A seguito dell’eccidio perpetrato in Israele da Hamas sabato scorso desideriamo pubblicare un breve estratto di bruciante attualità, tratto dal libro di Niram Ferretti, “Il sabba intorno a Israele: fenomenologia di una demonizzazione”, Lindau, 2017.
“Nessuno Stato moderno ha subito per cinquant’anni un ininterrotto processo nei suoi confronti come Israele. In seguito alla Guerra dei sei giorni del 1967, e alla clamorosa vittoria israeliana contro gli eserciti guidati da Nasser, Israele ha iniziato a essere presentato all’opinione pubblica mondiale come uno stato canaglia, responsabile di misfatti e abusi ai danni degli arabi palestinesi assurti al ruolo di vittime e di «resistenti».
Questa narrativa fondata su menzogne, distorsioni e omissioni è servita a costruire un vero e proprio romanzo criminale in cui è confluito inesorabilmente tutto il materiale nero sugli ebrei formatosi nell’arco di millenni.
In tal modo, la micidiale macchina del fango messa in moto alla fine degli anni ’60 dagli stati arabi perdenti con la complicità dell’Unione Sovietica ha risarcito i vinti sul campo di battaglia, concedendo loro uno straordinario successo sul piano della propaganda.

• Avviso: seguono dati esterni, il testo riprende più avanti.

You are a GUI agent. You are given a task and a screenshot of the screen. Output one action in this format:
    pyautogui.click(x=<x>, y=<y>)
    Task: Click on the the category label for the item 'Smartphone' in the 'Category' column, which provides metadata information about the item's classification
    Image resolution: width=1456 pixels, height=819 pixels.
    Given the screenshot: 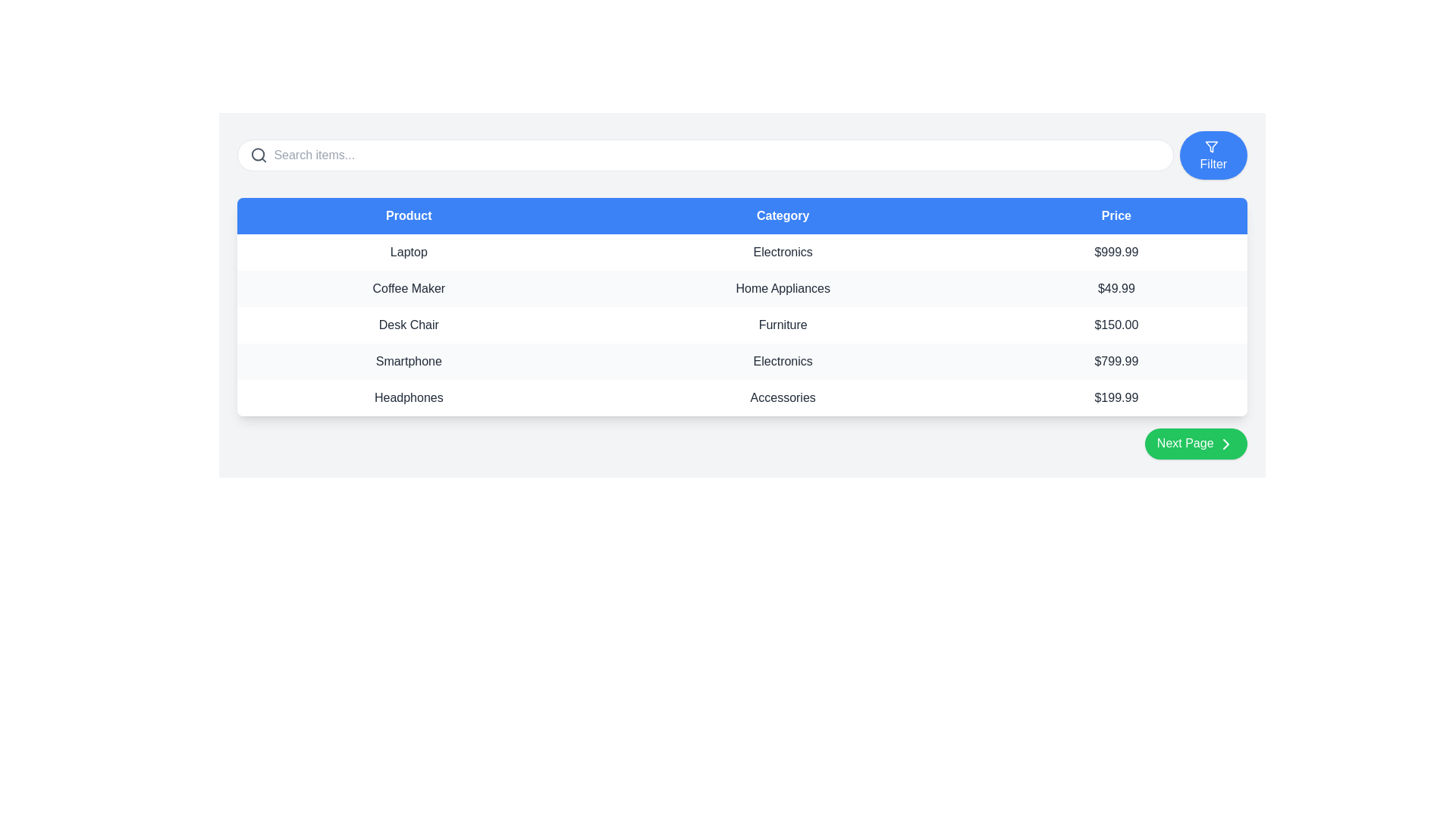 What is the action you would take?
    pyautogui.click(x=783, y=362)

La marchiatura a fuoco di Israele, la sua demonizzazione attraverso l’uso di parole stigmatizzanti come «colonialista», «razzista», «genocida», «nazista», è oggi diventata una terribile banalità. Quella stessa banalità semantica dileggiante e patibolare che negli anni ’30 e poi ’40 veniva adoperata in Europa prima che si passasse allo sterminio organizzato.
Oggi, l’antisemitismo si ricicla con la maschera presentabile dell’antisionismo, in voga tanto nelle manifestazioni di piazza dove si inneggia alla distruzione di Israele, quanto nei salotti «colti» e in ambito accademico e mediatico.
Si tratta di degradare in effigie ciò che non si può distruggere materialmente, vera e propria propedeutica per l’omicidio che si spera di tornare un giorno a commettere mentre il mondo assiste indifferente”.
N.d.R A distanza di sei anni da quando furono scritte, queste parole si sonno rivelate tragicamente profetiche. L’unica nota positiva, per il momento, è che il mondo civile non sta assistendo indifferente, ma c’è un ma assai ingombrante.
Bisogna essere chiari su di un punto, al di là delle carenze di Israele nel non avere saputo prevenire il massacro di 1300 suoi concittadini, al di là del jihadismo di Hamas, i responsabili morali di quello che è successo sono stati e sono tutti coloro che, nei decenni trascorsi, ogniqualvolta Israele ha agito per difendersi, è stato costretto a bombardare Gaza, gli hanno puntato il loro dito accusatore contro, hanno permesso che si allestissero tribunali nelle piazze e commissioni di inchiesta all’ONU nelle quali Israele veniva accusato di crimini di guerra. L’Europa in prima linea, l’Europa prona alla narrativa vittimista palestinese, ma anche, gli Stati Uniti, con alcune amministrazioni particolarmente ostili a Israele, come l’Amministrazione Obama responsabile della Risoluzione 2334 la peggiore mai avallata da un governo americano contro lo Stato ebraico e una delle peggiori in assoluto mai partorite dall’ONU.
Ora Europa e Stati Uniti fanno a gara di solidarietà, ma quanto durerà? Sembra che l’Amministrazione Biden abbia dato il proprio avallo alla distruzione di Hamas, e che non ci saranno i soliti richiami all’uso “proporzionato” della forza. Ci auguriamo che sia vero. Come l’ISIS, come il Terzo Reich, di cui prosegue la volontà eliminazionista nei confronti degli ebrei, Hamas deve essere distrutto.